Op het forum proef ik af en toe een bepaalde mate van irritatie. Irritatie over bijvoorbeeld postings van mensen die zich kort geleden bij het forum hebben aangemeld en ook eens, na veel lef en moeite, een posting durven te plaatsen. Dan luidt in de volgende posting: 'aaahhh weer die newbies met een onzin-antwoord'.

Dus, waar gaan we nou in deze topic over zwetsen:
*WAAR ERGEREN JULLIE JE EIGENLIJK AAN OP DIT FORUM?*

Is het bijvoorbeeld het taalgebruik van bepaalde personen, die vergeten leestekens te gebruiken, zodat het absoluut niet meer te volgen is. Of is het bijvoorbeeld dat mensen de antwoorden op hun vraag niet goed lezen en voor de vierde keer de vraag opnieuw stellen, terwijl het antwoord er al meerdere malen is neergezet?

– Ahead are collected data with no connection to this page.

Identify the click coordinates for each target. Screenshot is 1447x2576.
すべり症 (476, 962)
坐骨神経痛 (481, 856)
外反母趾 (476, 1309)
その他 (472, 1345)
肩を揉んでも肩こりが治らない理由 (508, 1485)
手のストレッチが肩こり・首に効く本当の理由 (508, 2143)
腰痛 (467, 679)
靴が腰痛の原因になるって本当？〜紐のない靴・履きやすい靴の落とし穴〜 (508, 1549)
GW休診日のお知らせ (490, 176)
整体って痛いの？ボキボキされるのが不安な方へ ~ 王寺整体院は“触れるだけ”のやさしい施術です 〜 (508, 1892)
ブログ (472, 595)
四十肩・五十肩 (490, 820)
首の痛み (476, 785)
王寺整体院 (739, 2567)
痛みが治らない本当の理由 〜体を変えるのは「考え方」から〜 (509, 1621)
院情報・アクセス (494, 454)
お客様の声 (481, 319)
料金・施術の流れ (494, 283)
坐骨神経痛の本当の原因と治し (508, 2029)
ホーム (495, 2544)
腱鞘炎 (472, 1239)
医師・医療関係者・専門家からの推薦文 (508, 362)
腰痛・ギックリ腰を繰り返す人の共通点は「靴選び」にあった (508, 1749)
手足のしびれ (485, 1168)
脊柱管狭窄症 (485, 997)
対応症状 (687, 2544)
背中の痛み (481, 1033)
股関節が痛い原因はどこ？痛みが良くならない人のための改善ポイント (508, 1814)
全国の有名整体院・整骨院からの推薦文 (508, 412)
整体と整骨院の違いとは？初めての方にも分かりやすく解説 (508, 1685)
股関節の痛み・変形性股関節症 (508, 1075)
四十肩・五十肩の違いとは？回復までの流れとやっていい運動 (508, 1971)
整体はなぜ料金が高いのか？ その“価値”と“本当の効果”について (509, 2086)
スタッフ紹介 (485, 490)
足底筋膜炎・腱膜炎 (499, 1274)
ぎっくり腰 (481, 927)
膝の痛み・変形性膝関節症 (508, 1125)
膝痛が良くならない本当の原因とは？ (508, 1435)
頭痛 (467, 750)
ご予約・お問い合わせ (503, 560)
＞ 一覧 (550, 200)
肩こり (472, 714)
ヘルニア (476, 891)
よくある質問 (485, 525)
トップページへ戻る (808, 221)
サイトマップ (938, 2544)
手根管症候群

Ik zou dus zeggen, spuw hier jullie gal. Maar.... houdt het wel netjes en niet te persoonlijk, het is absoluut niet de bedoeling om oveor mensen persoonlijk te klagen, laat het dan in zijn algemeenheid. Zo kwets je niemand en blijft het forum wel zo leuk.


Seeeeeeee ya
Jasper
Drive-in Show The Dream Team

----------


## Stijn Vanstiphout

-BEPAALDE newbies.
-Slechte zinsconstructies
-Geen leestekens gebruiken
-En vooral dit: woorden van elkaar afschrijven:
          Belastings controleur --&gt; Belastingscontroleur
          Licht effect --&gt; Lichteffect
          Toetsen bord --&gt; Toetsenbord
          Truss deel --&gt; Trussdeel
          ...
-En dan als laatste, jongens: hopelijk leest iedereen dit es 'n keer:
het euroteken plaats je op deze manier!! € 215!!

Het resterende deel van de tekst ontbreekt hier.